**Your goal**: In the data below, find every line with the word "Expand" and copy it out.

**Given records**:
::::::::

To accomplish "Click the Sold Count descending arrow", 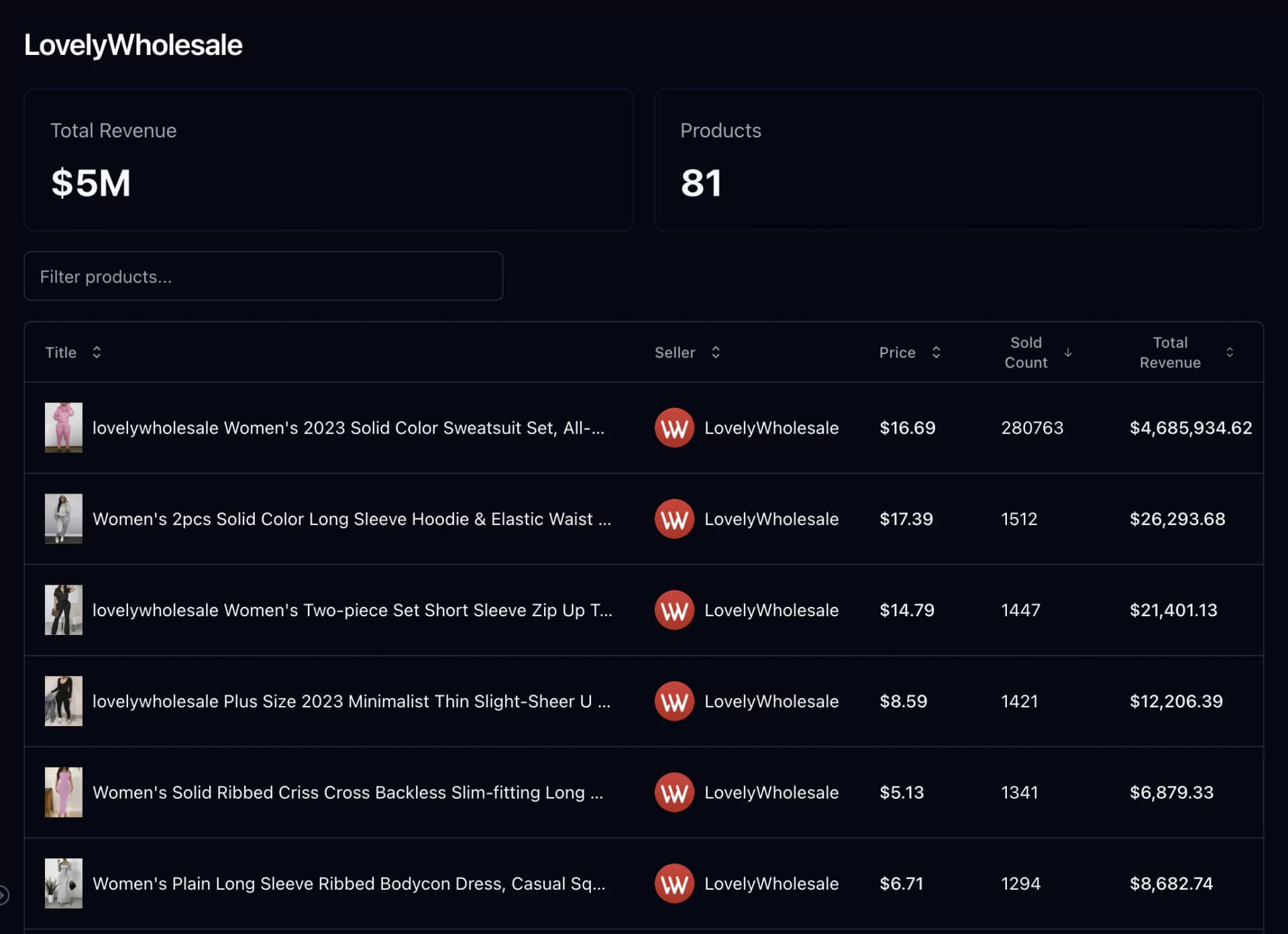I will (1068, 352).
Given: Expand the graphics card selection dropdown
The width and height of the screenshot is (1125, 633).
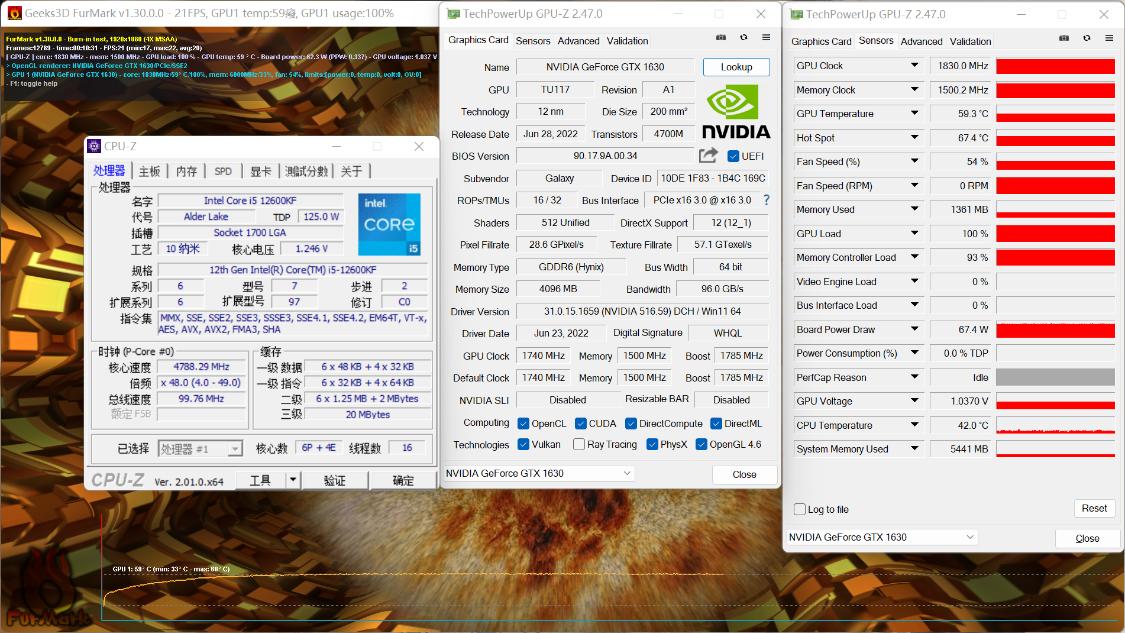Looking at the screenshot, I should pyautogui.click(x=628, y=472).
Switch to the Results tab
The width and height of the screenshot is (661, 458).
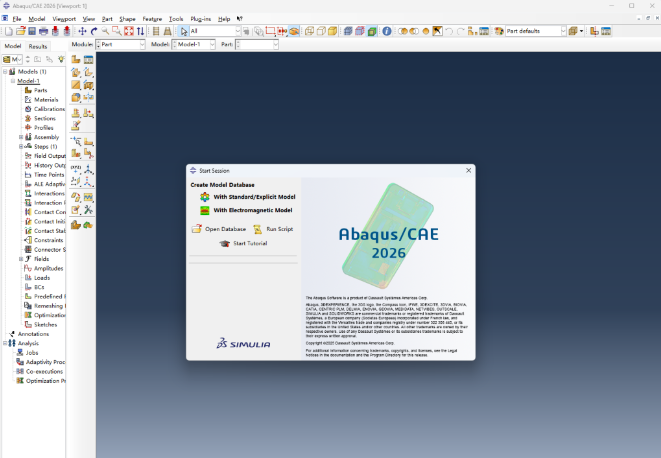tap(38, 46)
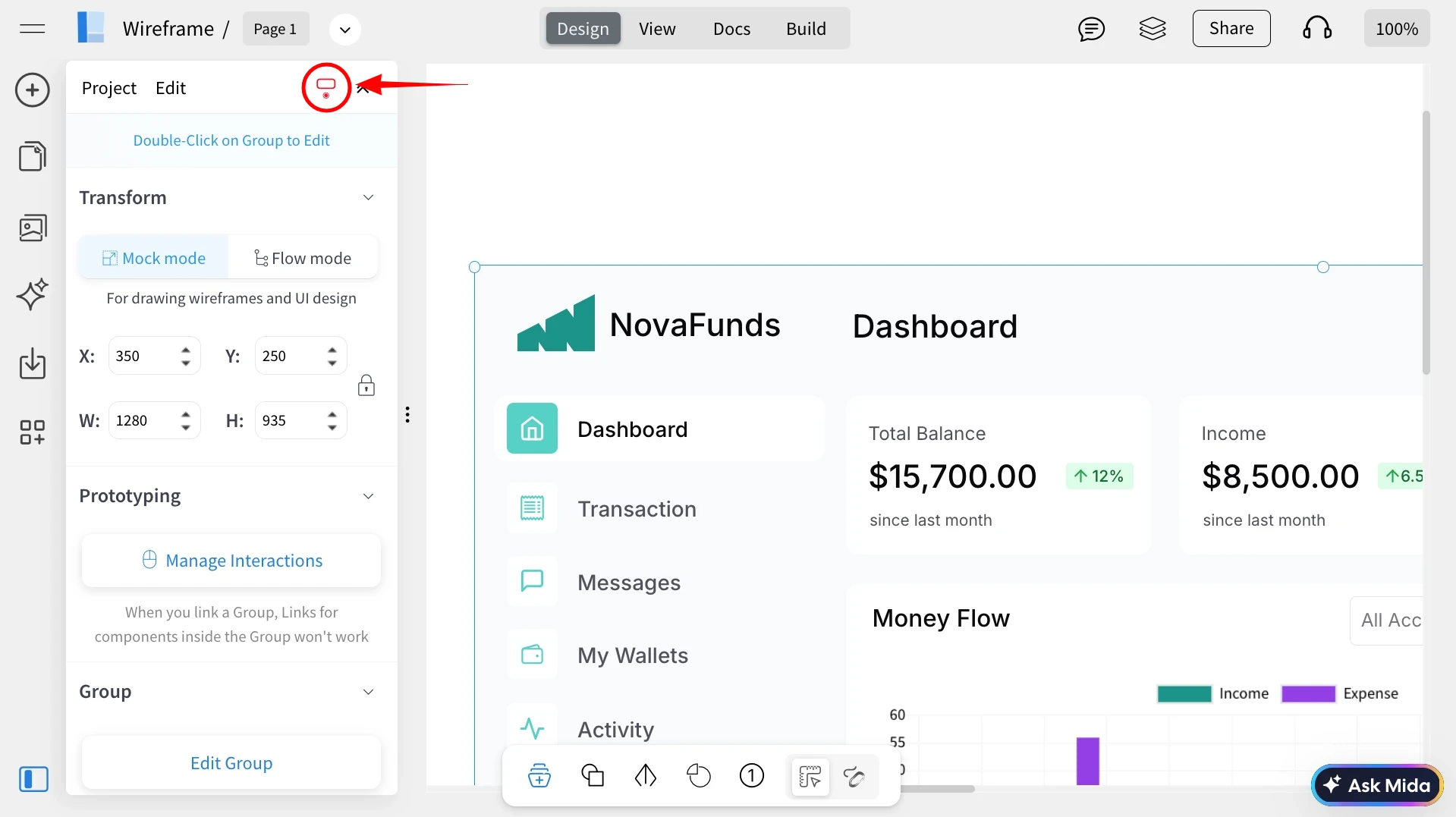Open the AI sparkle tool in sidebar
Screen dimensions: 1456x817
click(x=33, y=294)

::::::::

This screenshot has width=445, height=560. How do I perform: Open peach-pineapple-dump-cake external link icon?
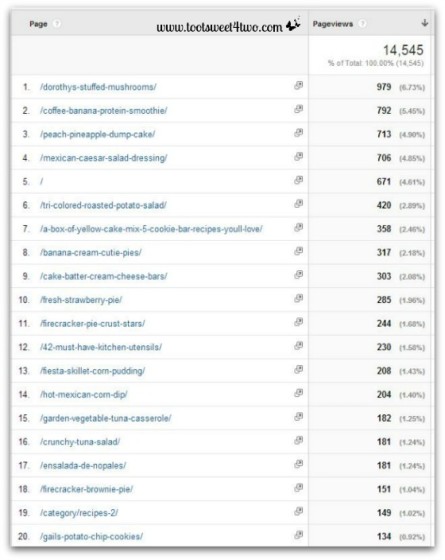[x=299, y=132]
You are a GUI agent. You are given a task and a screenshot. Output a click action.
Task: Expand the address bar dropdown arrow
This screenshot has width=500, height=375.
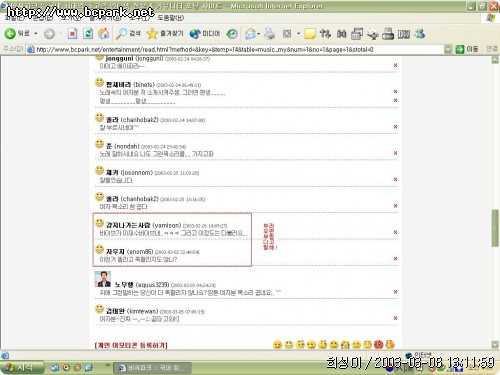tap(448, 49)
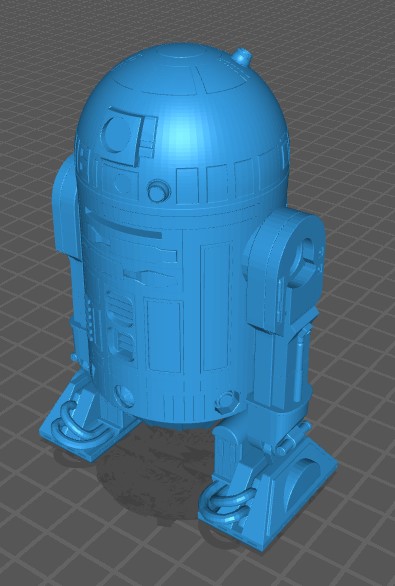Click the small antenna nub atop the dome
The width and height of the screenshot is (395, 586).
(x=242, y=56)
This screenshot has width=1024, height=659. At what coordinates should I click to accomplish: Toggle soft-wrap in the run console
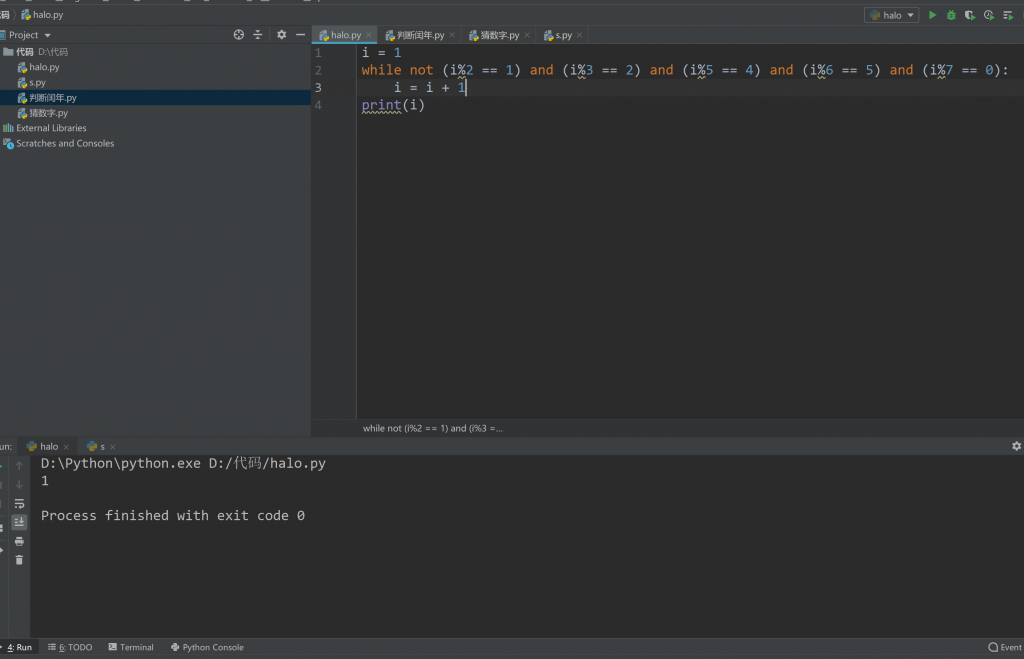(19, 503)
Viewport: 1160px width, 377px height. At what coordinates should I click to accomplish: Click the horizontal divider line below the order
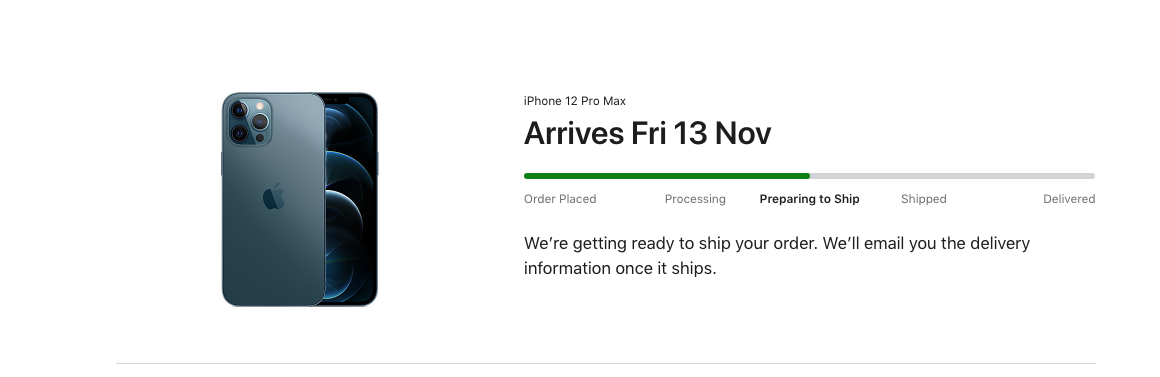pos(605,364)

::::::::

**Task output**:
Given: Expand the graphics card selection dropdown
Task: Expand the address bar dropdown arrow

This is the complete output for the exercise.